Much has been written about the impact artificial intelligence (AI) is having on modern life. 

AI is behind developments ranging from the website chatbots offering advice to online customers, to programs designed to write sales letters, university essays and other materials on behalf of lazy users. 

And apparently some people use the technology to write their CVs and job applications for them. How marvellous: find employment without doing any work to get it! 

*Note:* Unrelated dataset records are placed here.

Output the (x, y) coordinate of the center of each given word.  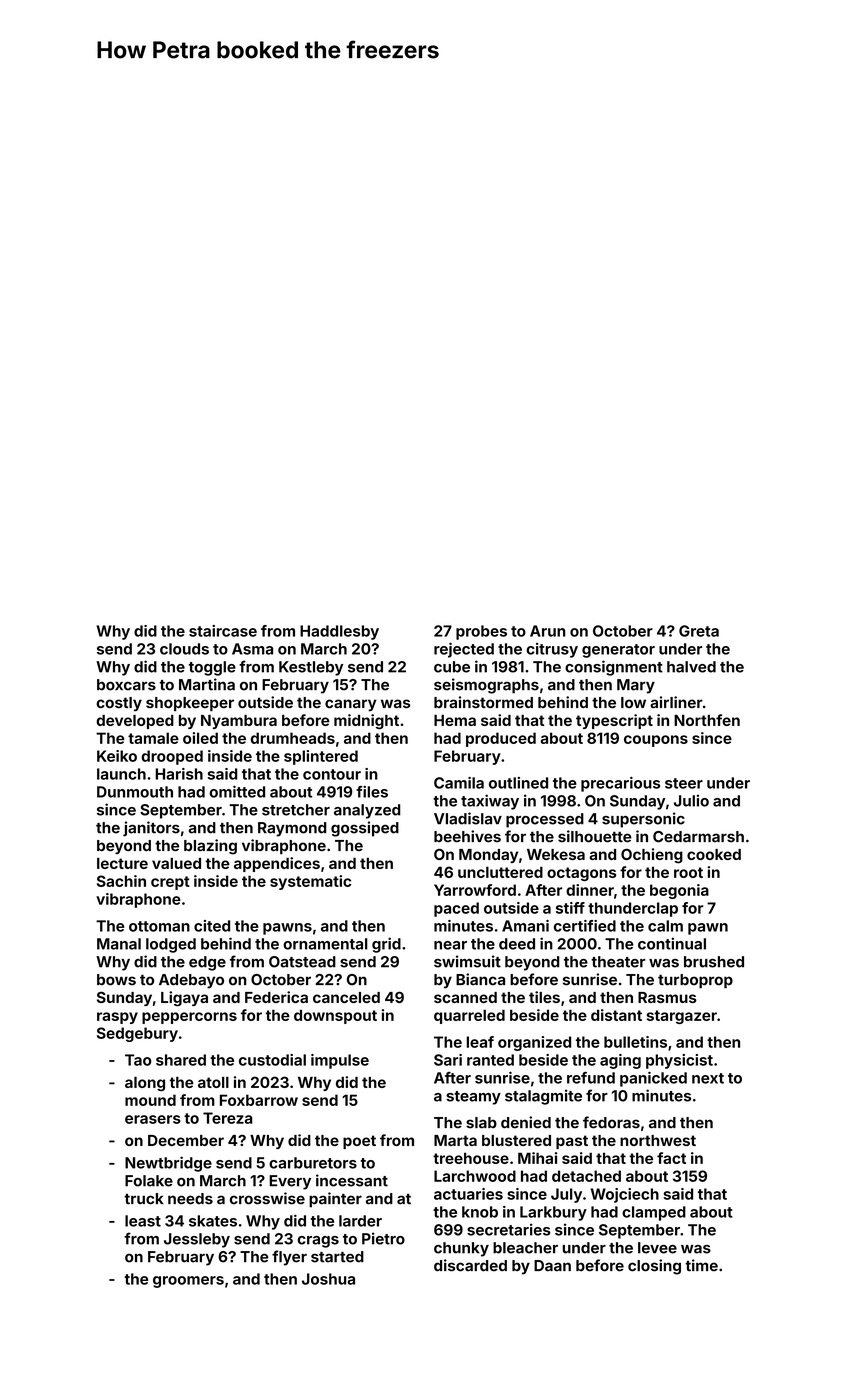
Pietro (383, 1238)
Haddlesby (339, 632)
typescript (614, 721)
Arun (548, 631)
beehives (467, 836)
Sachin (121, 881)
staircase (223, 631)
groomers (188, 1282)
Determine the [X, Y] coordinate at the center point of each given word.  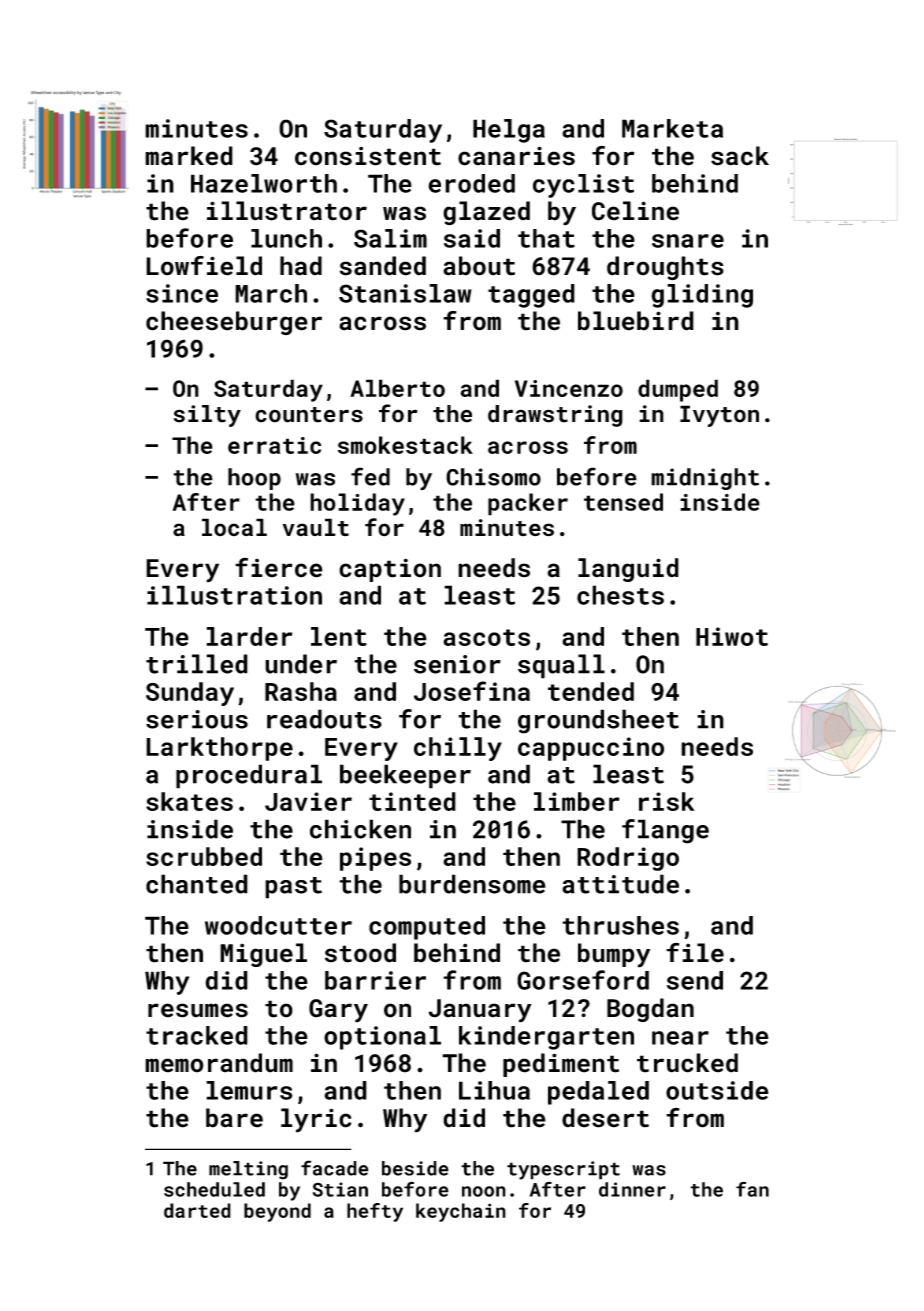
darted [197, 1210]
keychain [461, 1212]
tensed [623, 502]
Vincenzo [569, 388]
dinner [632, 1189]
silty [207, 416]
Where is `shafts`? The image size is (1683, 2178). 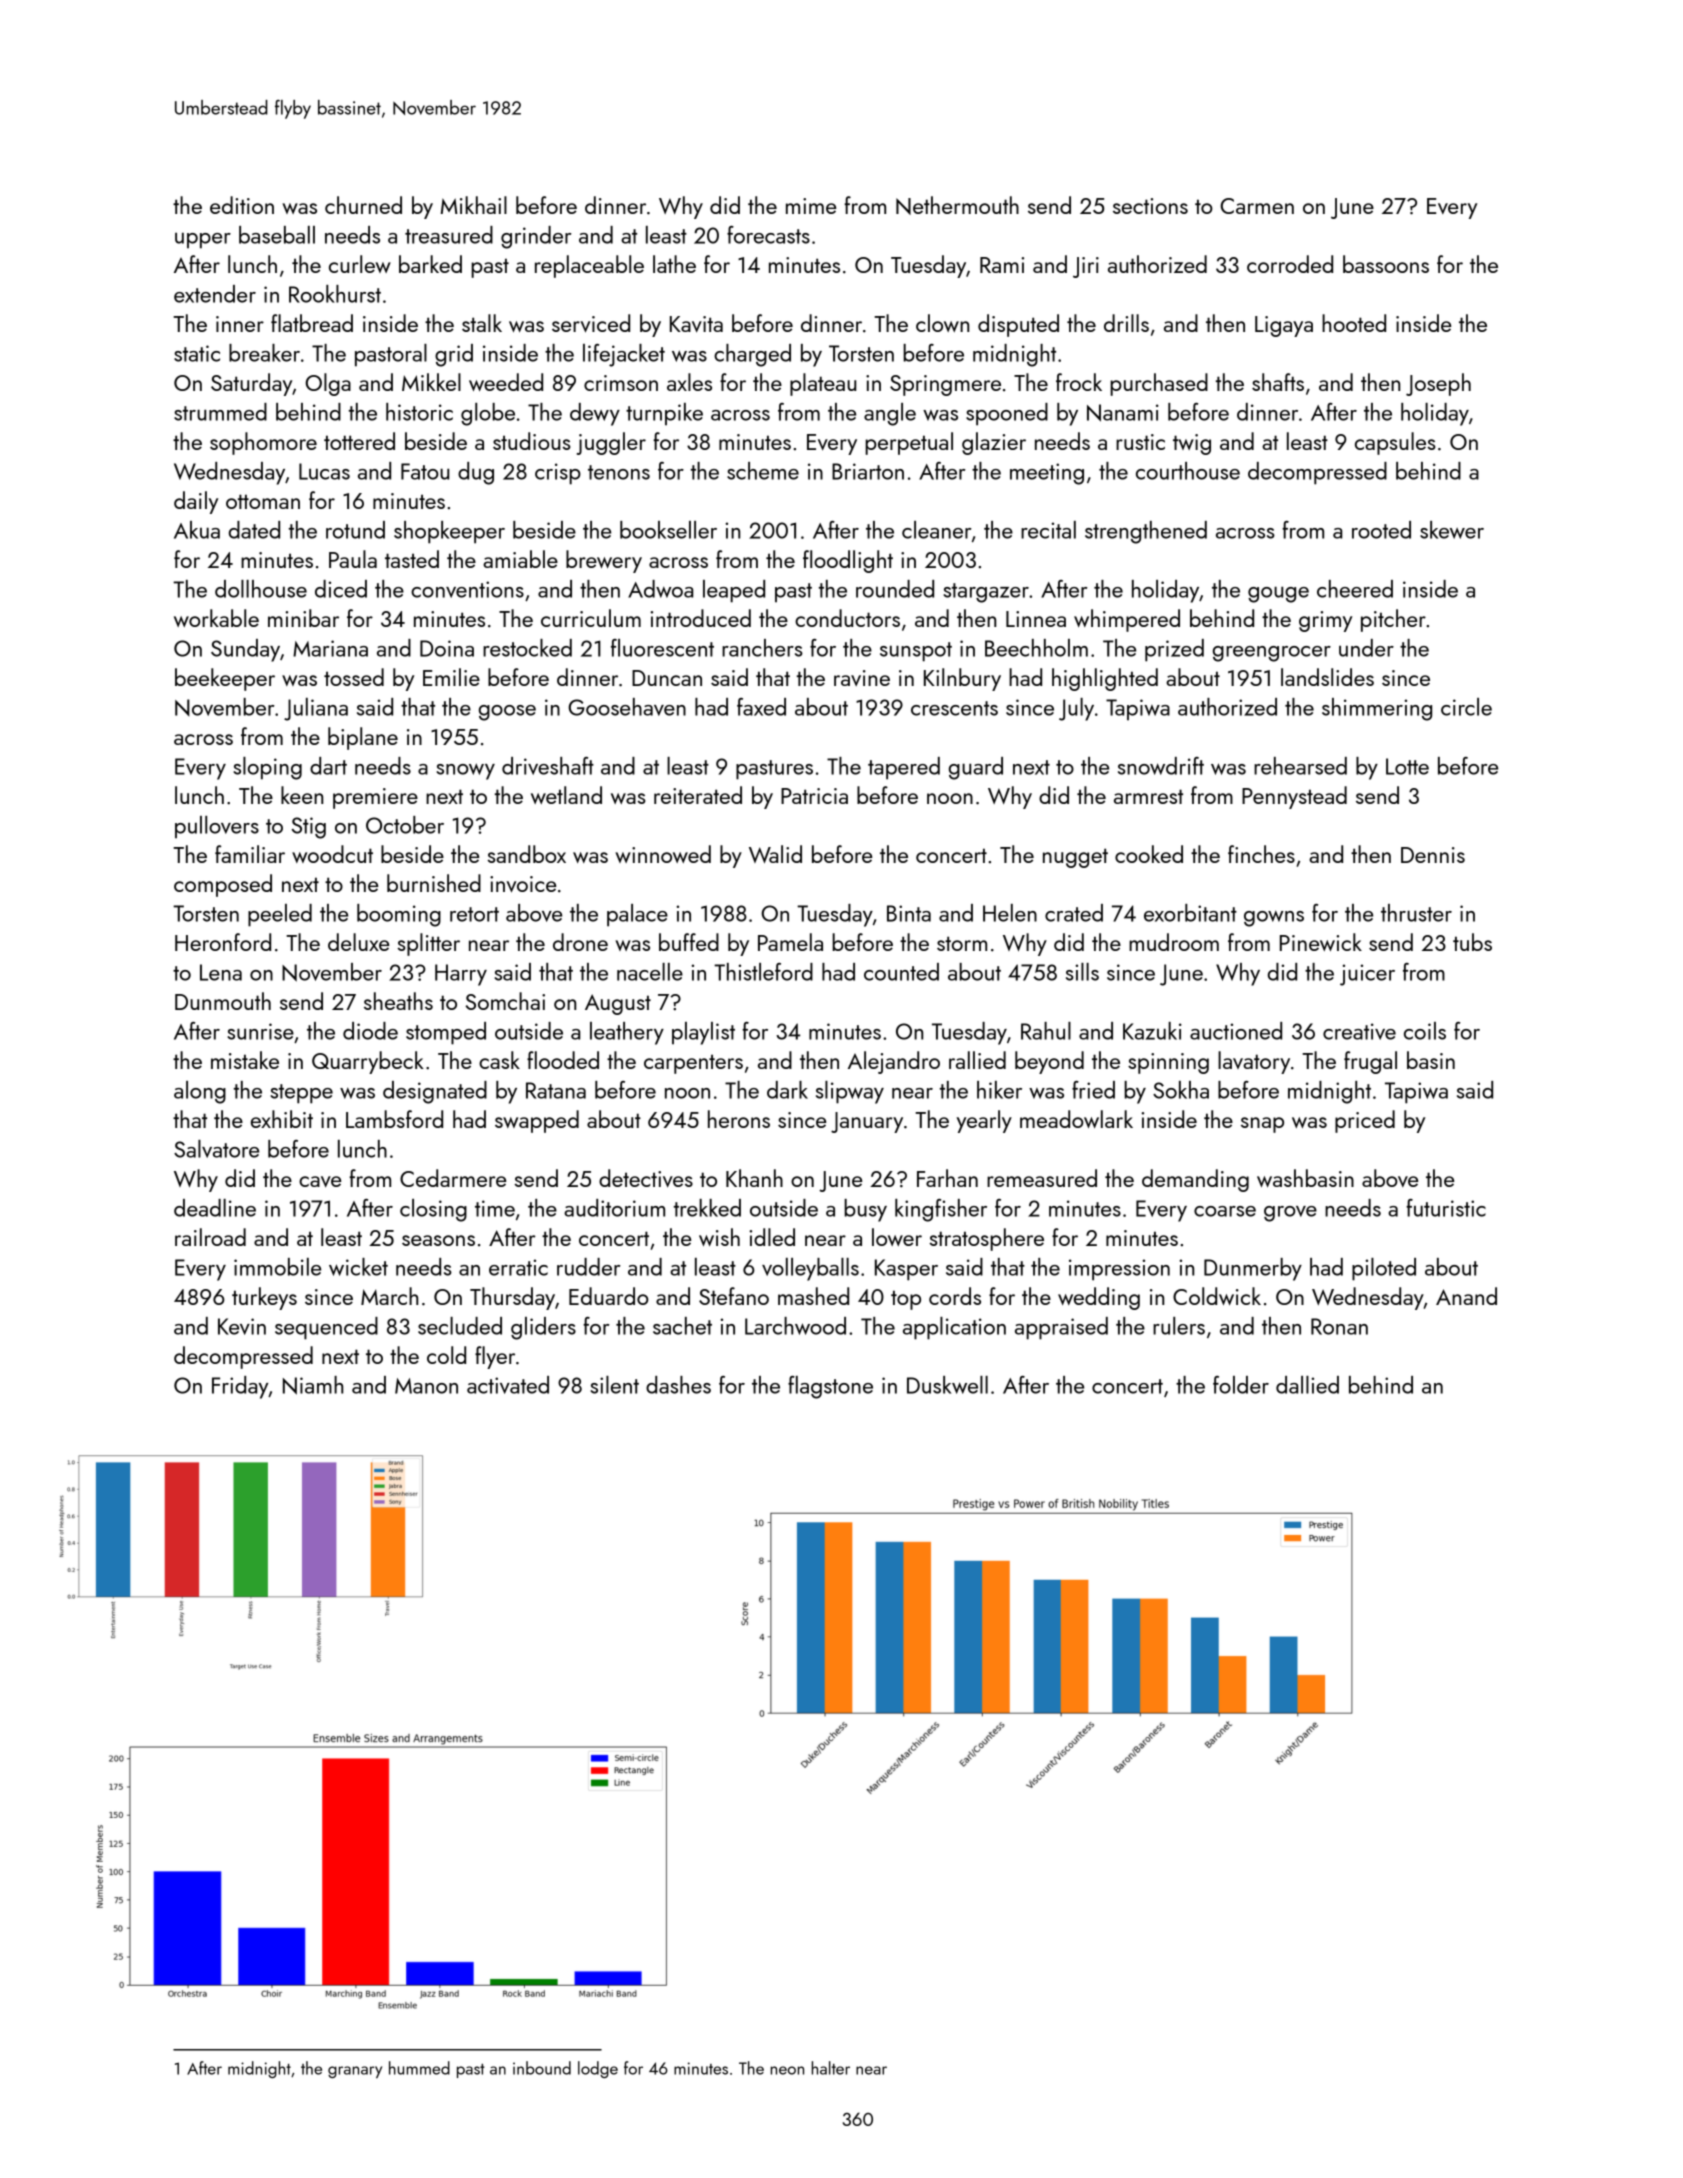
shafts is located at coordinates (1278, 382).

However, a fascinating view of such job applications was given recently by Brad Kniep, Director of Operations at the American Rental hire business based in Illinois. He was participating in a webinar hosted by Point of Rental Software discussing future hire industry trends and challenges (you can read more about the session generally here).  

Brad explained how his company would traditionally ask applicants to send their CV with a covering letter and then go through all the replies. However, the task had become more difficult: some people showed no real interest when contacted for an interview, admitting they had just submitted AI-generated responses to many different advertisements.

The end result was much wasted time and effort. 

“You might receive something that looks as though they spent a lot of time doing it, but in fact they didn’t,” Brad said. 

“So, one of the things we have started to do is that, on our social media posts for hiring staff, we ask people to just text us if they are interested, instead of it being a super-formal process to apply.  

“I or someone else will then just call them and say, ‘Hey, I just want to do a quick informal five-minute phone interview.’ We talk about who they are and what’s important to them, and just have a conversation to weed out that first round of people,” Brad said. 

Direct approaches inviting applicants to make an initial response informally by phone or email aren’t new, of course. But they are perhaps more useful at a time when vacancies in hire - and throughout industry - remain extremely difficult to fill. 

Neil Holloway, Managing Director of the Wilson Brook executive search consultancy, agrees that AI is by no means a universal panacea. 

“People can certainly use AI chatbots to generate CVs, and even the wording for job adverts themselves, and they’ll do it pretty well,” he told me. “But you’d still have to tweak the results and tailor them to the specific requirement. 

“And that can only really be one element in the process. For example, we spend time talking to our industry contacts and having conversations with people to discuss openings and opportunities on an individual basis to get the right result.” 

So, AI can play a useful role in many areas of modern life. But if used incorrectly, it might end up hindering instead of helping.